DIRECTIONS FOR THIS TASK >> In the entries below, which lines run from the one containing "You are a GUI" to the one containing "playoff (120, 2311)"? Copy exactly those lines, ends included, and no others.

RECORDS PROVIDED >>
________________

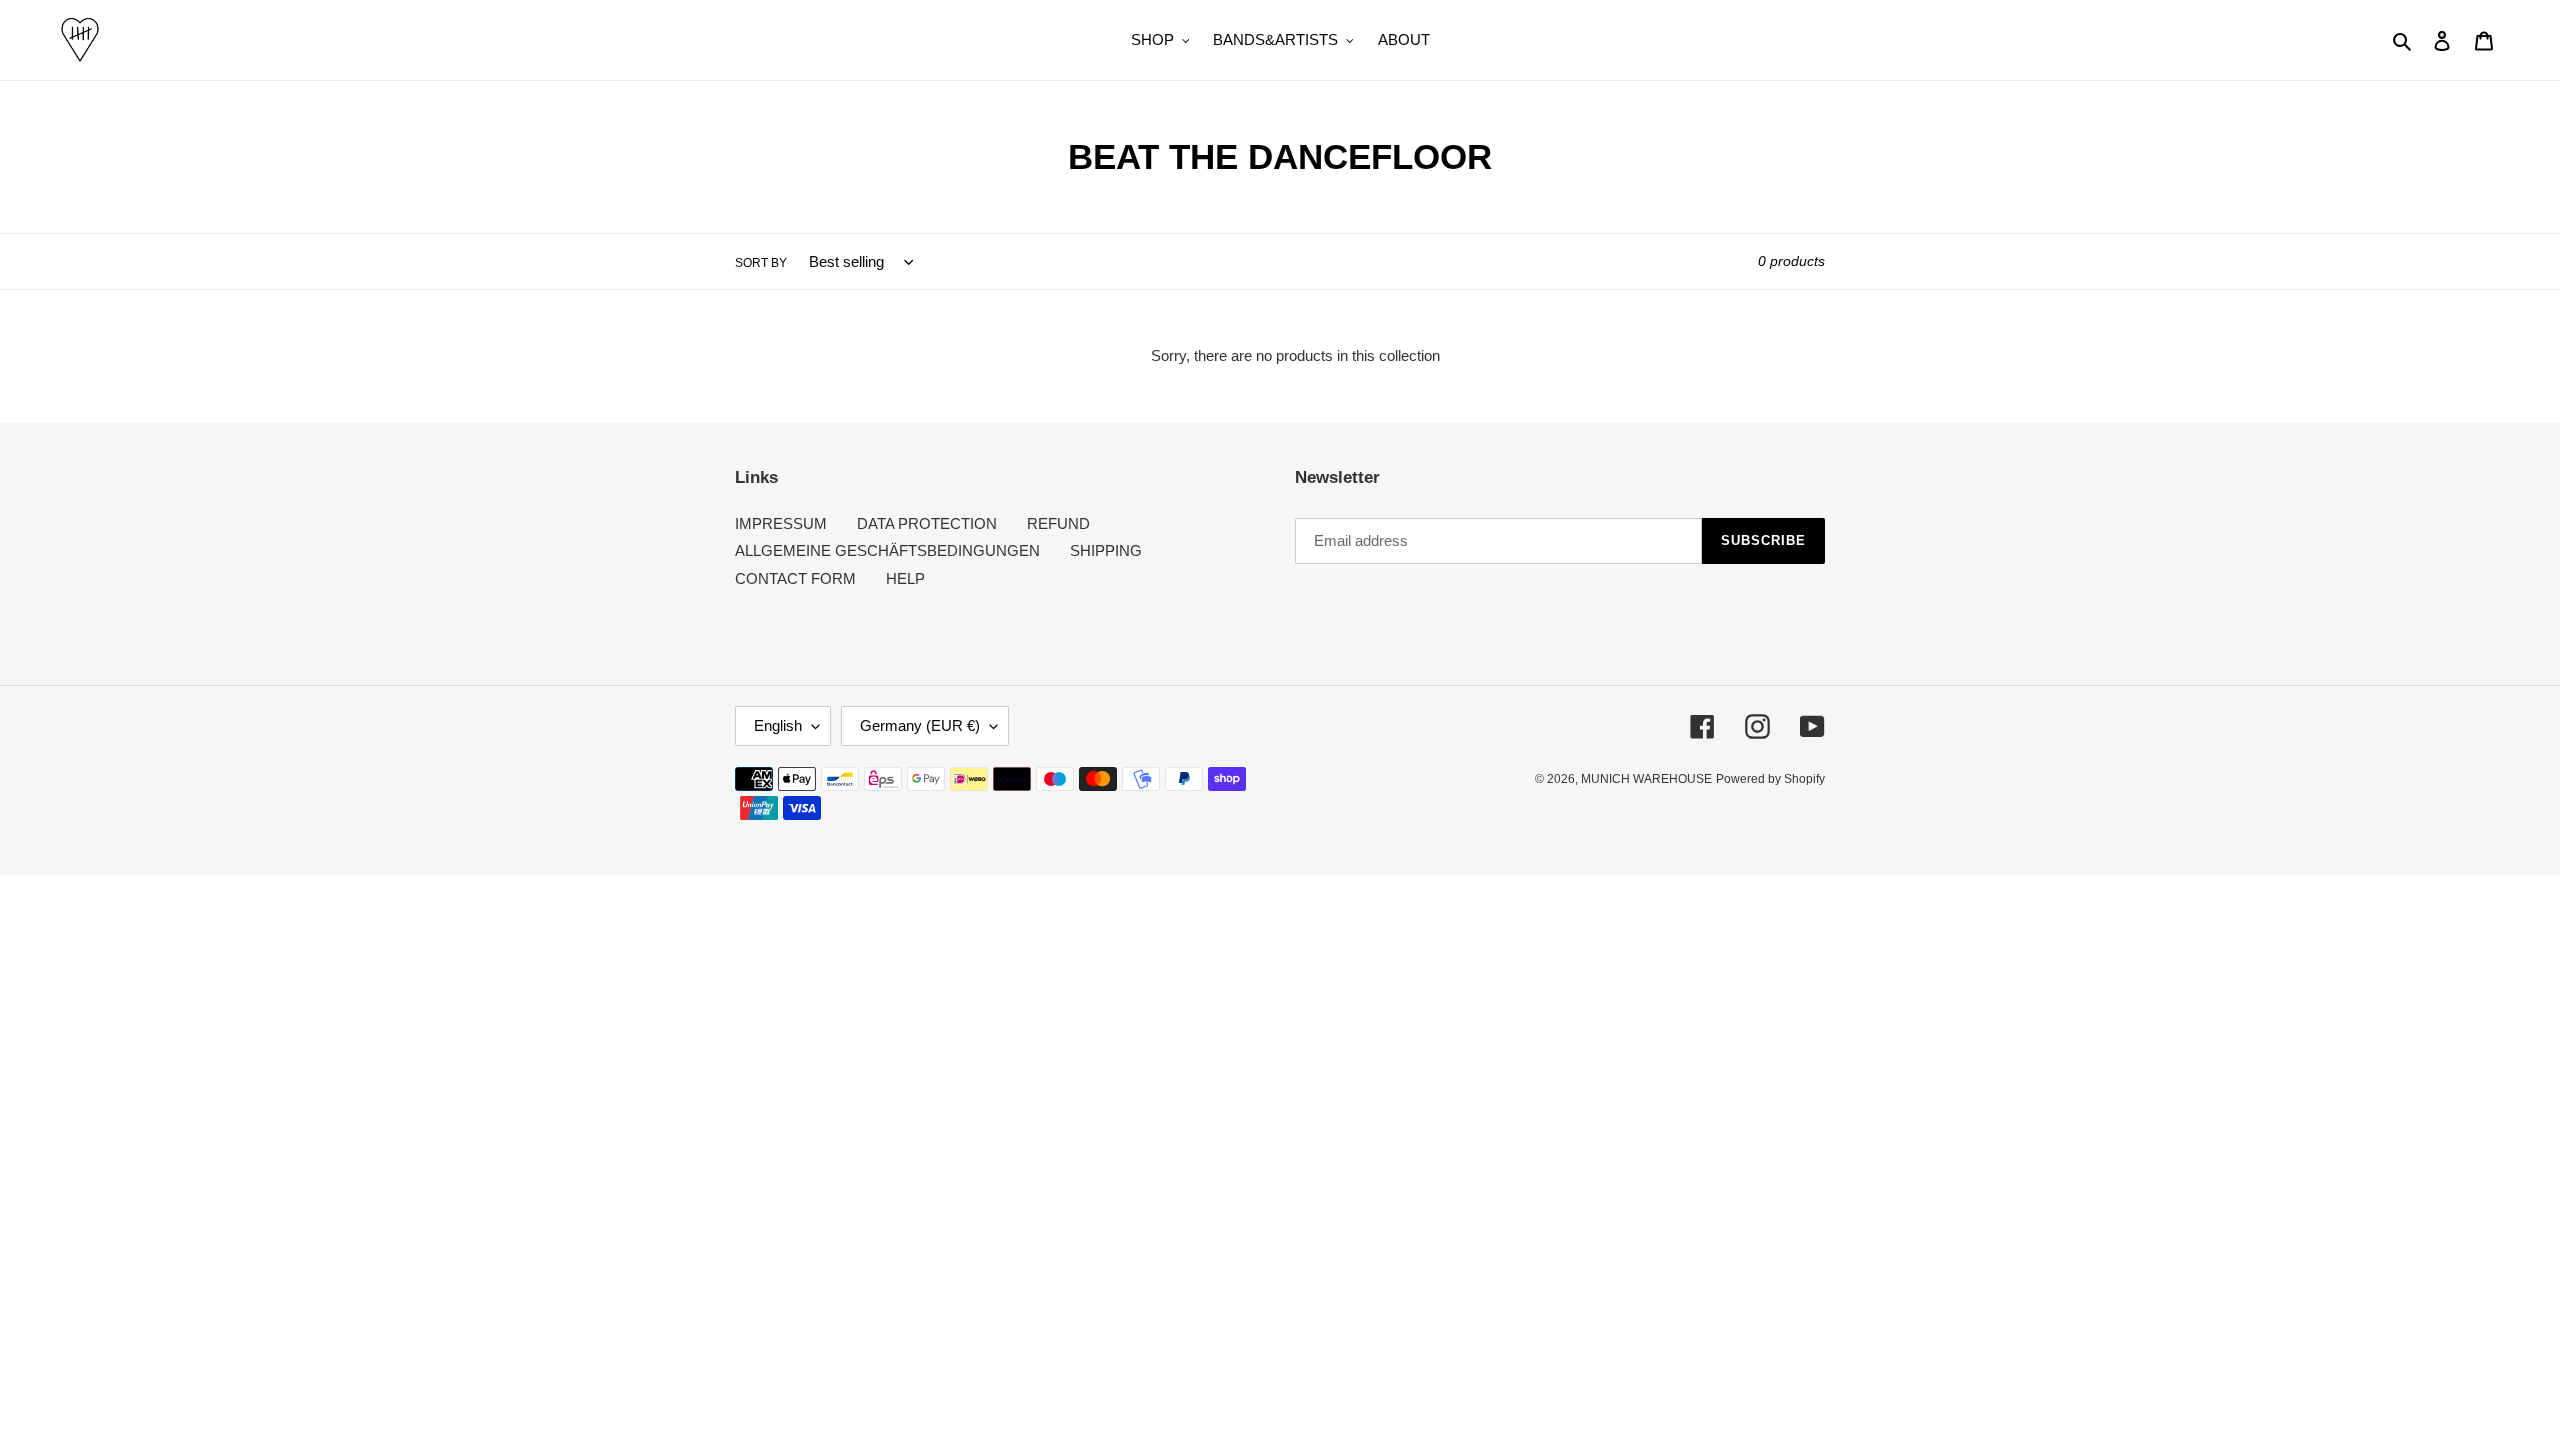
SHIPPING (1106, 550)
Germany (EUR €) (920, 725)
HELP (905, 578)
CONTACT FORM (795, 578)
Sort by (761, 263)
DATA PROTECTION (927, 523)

________________

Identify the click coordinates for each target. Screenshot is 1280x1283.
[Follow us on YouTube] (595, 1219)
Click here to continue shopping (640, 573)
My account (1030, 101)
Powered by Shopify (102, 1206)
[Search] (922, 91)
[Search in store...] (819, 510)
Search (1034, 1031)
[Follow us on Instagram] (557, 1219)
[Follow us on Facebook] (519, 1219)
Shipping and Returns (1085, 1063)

________________

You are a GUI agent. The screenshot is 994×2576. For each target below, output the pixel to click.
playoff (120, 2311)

________________

EXERCISE ANSWER >>
You are a GUI agent. The screenshot is 994×2576. For each target below, output the pixel to click.
playoff (120, 2311)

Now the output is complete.